A study published in JAMA has looked at electric fan use by nine elderly people and examined heart rate and core temperature. The paper reported that fan use resulted in greater heart rate and core temperature, although differences were small.
Prof. Mike Tipton, Professor of Human & Applied Physiology, University of Portsmouth, said:
“The researchers are reputable. The findings follow from first principles: if you place people in a room temperature above skin temperature they will gain heat by convection, radiation and conduction and lose it by evaporation. If evaporation is impaired by age (sweat production) or humidity (sweat evaporation), thermal balance shifts towards heat gain rather than loss. This gain will be greater from convection if a fan is increasing heat exchange at the surface of the skin. However, as the authors say, this finding is only relevant in 42°C (and above) i.e. much higher than we see in the UK where air temperate tends to remain below skin temperature during heat waves. Also, even if in very high temperatures, evaporative heat loss can be augmented by the spraying of mist on the skin.
“The important message is therefore: do not generalise these finding to the idea that fanning to cool people in the heat is bad.”
Prof. Kevin McConway, Emeritus Professor of Applied Statistics, The Open University, said:
“It’s important not to read too much into these results. There are several reasons for that. The study involved only nine people; that’s not really enough to establish how variable the responses to a use of a fan are across the whole elderly population. The charts in the report do indicate that these nine people did vary quite a bit in their response. The results are quite complicated to interpret, arguably. And as the authors clearly point out in their report, they looked only at the use of a fan at a temperature of 42 degrees C (108 F), and that’s at the high end of the range usually found in a heat wave. The study has provided information we didn’t have before, but it hasn’t definitively settled the question of whether using a fan when it’s very hot is good for you, bad for you, or neither.

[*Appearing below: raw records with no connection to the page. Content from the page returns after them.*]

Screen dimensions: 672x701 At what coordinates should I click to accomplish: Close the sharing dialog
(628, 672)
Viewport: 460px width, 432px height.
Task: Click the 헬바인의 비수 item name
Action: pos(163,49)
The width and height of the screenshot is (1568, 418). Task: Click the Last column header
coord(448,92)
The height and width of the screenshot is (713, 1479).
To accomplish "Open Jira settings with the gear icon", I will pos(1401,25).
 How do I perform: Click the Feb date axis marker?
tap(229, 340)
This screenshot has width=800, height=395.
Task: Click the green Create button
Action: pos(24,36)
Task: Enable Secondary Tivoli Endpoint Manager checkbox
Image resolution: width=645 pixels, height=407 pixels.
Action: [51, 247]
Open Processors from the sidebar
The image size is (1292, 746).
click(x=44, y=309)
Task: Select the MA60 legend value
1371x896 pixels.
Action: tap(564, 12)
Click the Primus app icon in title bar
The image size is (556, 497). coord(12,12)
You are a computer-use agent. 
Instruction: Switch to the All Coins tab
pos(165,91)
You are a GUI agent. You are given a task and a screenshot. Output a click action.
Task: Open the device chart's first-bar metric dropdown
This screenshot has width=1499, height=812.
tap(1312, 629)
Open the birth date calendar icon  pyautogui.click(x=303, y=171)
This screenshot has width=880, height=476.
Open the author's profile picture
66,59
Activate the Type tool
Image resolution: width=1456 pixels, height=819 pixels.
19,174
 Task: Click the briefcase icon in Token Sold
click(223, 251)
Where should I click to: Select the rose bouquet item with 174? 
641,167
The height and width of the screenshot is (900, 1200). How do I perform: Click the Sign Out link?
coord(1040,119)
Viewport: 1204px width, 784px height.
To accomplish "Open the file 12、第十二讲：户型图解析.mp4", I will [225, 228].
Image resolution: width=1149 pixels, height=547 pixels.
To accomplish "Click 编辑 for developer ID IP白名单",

“The reason for doing a study such as this is that existing health advice on whether to use a fan in a heatwave is not clear. The World Health Organization advise that using a fan at temperatures above 35 C “may not prevent health related illness”, but note that they use the word “may”. And a review in 2012 of published studies did not find any data that, in its authors’ view, provided adequate evidence on whether using a fan in a heatwave might be helpful or harmful. A study published in 2015, described by its authors as “preliminary”, involved eight young men, and found that using a fan did significantly reduce the adverse effects of heat and high humidity, but eight people is rather few, and the authors pointed out that the results might not apply in other populations (e.g. older people). Hence this new study.
“The press release says, correctly, that the new study “examined whether electric fan use would delay elevations in heart rate and core temperature of elderly adults exposed to extreme heat and humidity.” But it’s worth looking at what’s meant by “elevations”. Both this study and the previous one in young men involved sitting the subjects in a hot chamber, with or without a fan, and gradually turning up the humidity. What generally happens is that, when the humidity gets high enough, the person’s body temperature and heart rate begin to increase more rapidly, because the body cannot keep itself cool enough any more. In the study with young men, the humidity at which this elevation in temperature and heart rate occurred was significantly higher when a fan was being used – that is, the elevation was delayed by the fan. But with the elderly people, it wasn’t delayed. However, it wasn’t speeded up either – there was no significant difference. So in terms of these elevations, the new study didn’t find a helpful effect of the fan as with the young men, but it also didn’t find a harmful effect of using a fan, as the World Health Organization advice indicates.
“The new study did find, in statistical jargon, a “significant condition x relative humidity interaction” for heart rate and for body temperature. What this means is that, as they increased the humidity in the chamber, the pattern of increase in heart rate was different, depending on whether the fan was running or not, and this difference was too big to be attributed only to chance. The same was true for core body temperature. This isn’t the same as saying that heart rate or body temperature were uniformly higher (or indeed lower) when the fan was running – as the authors point out, the difference became less as humidity increased, and their charts show that the difference was greatest in the middle levels of humidity. So quite a complicated pattern of results.
“The authors make it clear that the differences in heart rate and body temperature are rather small, and again it’s worth remembering that this is all based on data from just nine people. This study, and the previous one using young men, have added to what’s known about whether it’s healthy, dangerous, or neither to use an electric fan in a heatwave, but they certainly haven’t settled the question in any definitive way.”
‘Cardiac and thermal strain of elderly adults exposed to extreme heat and humidity with and without electric fan use’ by Daniel Gagnon et al. published in JAMA on Tuesday 6 September 2016.
Prof. Mike Tipton and Prof. Kevin McConway declare that they have no relevant interests to declare.